Noch sieht man nichts. Wenn man nicht auf die Personen achtet, die die leeren Geschäftsflächen besichtigen oder dort ausmessen. "Es wird sich bald was tun", sagt Klaus Giesen. Das Unternehmen, für das er arbeitet, hat zahlreiche Flächen rund um den Schlossmacherplatz erworben. Sie gehörten früher einem Düsseldorfer Unternehmen und gingen später nach einem Insolvenzverfahren in das Eigentum einer weltweit agierenden Finanzgruppe über. Über die Jahreswende kam der nächste Eigentümerwechsel.

"Eigentümer Armin Hinz hat das Ziel, den Standort mit 9500 Quadratmetern und Tiefgararge langfristig zu entwickeln und aufzufrischen", sagt Giesen, der ein- bis zweimal pro Woche in Rade ist und Büro und Werkstatt im Keller am Schlossmacherplatz hat. Gekauft hat das Unternehmen die Fläche auch, weil die Stadt investiert und die Wegestruktur zwischen Schlossmacherplatz und Poststraße erneuert. Die Aussage, dass öffentliche Investitionen private nach sich ziehen, sieht der Contec-Mitarbeiter als richtig an. "Ich denke, dass wir bald Perspektiven für die Flächen aufzeigen können", sagt er und berichtet von Gesprächen in einem aussichtsreichen Stadium.

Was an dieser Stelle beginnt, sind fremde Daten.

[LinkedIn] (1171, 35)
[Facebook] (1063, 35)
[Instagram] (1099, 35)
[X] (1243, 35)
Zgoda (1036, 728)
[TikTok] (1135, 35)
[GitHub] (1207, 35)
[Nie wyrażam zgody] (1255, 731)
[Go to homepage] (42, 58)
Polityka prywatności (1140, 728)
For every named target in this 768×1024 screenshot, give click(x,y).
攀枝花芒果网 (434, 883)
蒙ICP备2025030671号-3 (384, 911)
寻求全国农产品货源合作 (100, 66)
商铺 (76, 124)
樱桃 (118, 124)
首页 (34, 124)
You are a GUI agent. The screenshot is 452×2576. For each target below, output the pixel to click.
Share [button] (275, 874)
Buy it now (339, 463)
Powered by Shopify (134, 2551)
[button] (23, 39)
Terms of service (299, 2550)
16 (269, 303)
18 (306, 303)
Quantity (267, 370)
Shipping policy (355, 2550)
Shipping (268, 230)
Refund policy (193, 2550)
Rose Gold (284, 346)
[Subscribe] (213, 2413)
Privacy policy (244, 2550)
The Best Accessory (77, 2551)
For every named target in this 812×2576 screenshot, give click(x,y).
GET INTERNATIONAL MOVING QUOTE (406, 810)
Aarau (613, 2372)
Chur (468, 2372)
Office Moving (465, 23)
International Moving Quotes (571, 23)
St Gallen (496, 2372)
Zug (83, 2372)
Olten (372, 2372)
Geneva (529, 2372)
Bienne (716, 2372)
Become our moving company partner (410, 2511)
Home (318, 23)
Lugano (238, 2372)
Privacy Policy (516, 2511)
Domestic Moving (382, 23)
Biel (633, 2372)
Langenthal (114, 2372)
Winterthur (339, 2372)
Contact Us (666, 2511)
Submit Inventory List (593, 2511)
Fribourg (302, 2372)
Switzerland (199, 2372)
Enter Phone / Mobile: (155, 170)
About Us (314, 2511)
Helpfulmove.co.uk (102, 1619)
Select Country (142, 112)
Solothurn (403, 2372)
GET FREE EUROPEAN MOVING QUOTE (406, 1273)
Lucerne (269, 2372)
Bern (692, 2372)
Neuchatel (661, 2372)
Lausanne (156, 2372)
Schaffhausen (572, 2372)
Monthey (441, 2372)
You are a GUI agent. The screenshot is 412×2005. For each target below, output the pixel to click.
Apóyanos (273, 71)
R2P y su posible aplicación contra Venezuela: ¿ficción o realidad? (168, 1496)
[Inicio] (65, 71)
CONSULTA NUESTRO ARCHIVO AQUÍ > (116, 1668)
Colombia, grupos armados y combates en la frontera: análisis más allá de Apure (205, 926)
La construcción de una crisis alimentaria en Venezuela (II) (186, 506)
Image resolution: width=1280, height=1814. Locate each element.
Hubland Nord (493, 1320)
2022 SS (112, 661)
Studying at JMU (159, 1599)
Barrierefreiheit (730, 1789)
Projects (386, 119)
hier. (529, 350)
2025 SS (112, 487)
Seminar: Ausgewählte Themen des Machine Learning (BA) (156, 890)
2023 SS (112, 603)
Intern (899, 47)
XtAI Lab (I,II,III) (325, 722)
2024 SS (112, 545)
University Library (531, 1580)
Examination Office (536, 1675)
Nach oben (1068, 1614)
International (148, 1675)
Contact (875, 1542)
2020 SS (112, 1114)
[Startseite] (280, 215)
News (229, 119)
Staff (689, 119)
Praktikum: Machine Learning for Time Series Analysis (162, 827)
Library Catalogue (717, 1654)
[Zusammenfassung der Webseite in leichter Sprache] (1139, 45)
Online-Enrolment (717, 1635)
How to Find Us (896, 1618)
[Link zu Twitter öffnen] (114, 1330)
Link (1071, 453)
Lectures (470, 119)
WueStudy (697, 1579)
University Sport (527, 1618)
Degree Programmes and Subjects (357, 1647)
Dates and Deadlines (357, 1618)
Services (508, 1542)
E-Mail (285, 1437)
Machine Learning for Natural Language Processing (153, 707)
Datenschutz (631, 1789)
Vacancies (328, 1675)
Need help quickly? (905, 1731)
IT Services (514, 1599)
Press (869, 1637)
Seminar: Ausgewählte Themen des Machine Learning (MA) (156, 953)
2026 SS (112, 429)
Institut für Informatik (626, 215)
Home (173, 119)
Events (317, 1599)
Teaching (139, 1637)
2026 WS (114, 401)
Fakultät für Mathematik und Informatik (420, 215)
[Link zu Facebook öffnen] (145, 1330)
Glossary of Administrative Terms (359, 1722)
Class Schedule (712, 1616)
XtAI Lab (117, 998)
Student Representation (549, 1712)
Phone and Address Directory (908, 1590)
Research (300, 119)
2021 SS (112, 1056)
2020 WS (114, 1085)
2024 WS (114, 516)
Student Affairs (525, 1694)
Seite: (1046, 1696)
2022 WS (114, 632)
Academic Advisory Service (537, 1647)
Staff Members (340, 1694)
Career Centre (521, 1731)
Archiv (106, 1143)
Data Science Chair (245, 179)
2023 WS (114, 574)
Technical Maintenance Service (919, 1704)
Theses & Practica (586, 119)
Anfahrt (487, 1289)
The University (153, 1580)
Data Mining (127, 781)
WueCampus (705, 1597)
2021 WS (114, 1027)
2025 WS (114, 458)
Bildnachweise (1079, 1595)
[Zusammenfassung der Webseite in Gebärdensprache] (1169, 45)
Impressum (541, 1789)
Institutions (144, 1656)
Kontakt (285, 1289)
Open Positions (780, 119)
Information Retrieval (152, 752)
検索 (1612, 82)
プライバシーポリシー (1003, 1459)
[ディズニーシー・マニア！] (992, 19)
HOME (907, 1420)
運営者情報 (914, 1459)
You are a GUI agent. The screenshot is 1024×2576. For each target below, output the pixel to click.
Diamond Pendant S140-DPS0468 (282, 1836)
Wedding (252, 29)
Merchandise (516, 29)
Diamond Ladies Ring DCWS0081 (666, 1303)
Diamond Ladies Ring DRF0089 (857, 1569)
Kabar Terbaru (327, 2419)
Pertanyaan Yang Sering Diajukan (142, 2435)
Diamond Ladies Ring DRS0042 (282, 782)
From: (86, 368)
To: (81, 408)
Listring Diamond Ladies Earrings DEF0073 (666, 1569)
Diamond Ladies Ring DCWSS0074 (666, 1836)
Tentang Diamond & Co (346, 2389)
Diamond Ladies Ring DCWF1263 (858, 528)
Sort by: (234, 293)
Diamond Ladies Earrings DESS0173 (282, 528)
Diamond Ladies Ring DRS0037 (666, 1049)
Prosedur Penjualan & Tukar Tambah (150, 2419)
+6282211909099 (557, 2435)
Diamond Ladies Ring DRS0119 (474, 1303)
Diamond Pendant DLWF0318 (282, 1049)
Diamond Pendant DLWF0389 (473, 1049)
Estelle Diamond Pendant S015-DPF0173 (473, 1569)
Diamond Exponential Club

"Wir sprechen mit Filialisten, aber auch örtlichen Interessenten. Bis Ende Juni sollen Verträge unterzeichnet sein", sagt er. Sein Eindruck: Viele haben darauf gewartet, dass endlich was passiert und was getan wird. Das Ziel: Die Mieterstruktur verbessern. Sichtbar werden sollen die Veränderungen an den Fassaden. Auch eine Treppe wird durch einen besseren Zugang ersetzt. Auf eine Fläche am Aufgang von der Poststraße zur überdachten Passage (früher Russland-Shop) wird bis Mai das Bismarck-Museum seinen Platz finden.

Bei jeder Verpachtung werden die alten Scheiben durch Doppelglas ersetzt, erneuert werden die Elektrik und die Türanlagen - entweder von Contec oder vom Mieter. Für die ehemalige Neukauf-Fläche an der Poststraße ist geplant, den Über-Eck-Eingangsbereich zu begradigen. Parallel soll die Grünfläche zum Parkplatz verschwinden und die Wand durch eine Glasfront ersetzt werden.

Da sich Contec als "Bestandshalter" sieht, soll "das schwierige und verbaute Objekt" zu einem kleinen Center werden - mit eigenem Namen, Frühlings- und Herbstfesten und der Beteiligung am Stadtfest. Einen Austausch gebe es zum Beispiel mit Investor Steinbrink. "Gezeigt werden soll, dass wir was machen und das wir da sind. Dafür sind wir mit allen Akteuren in Abstimmungsgesprächen", sagt Giesen, der glaubt, dass die Veränderungen spätestens zum nächsten Frühjahr sichtbar sind. "Spätestens das Frühjahrsgeschäft 2016 soll auf allen Flächen mitgenommen werden können", sagt er. Contec hofft deshalb auch auf eine reibungslose Bodensanierung bis zum Spätherbst. Bereits zum Frühsommer soll der alte Konzeptladen zwischen Bürgerhaus und Eisdiele einer neuen Bestimmung übergeben werden.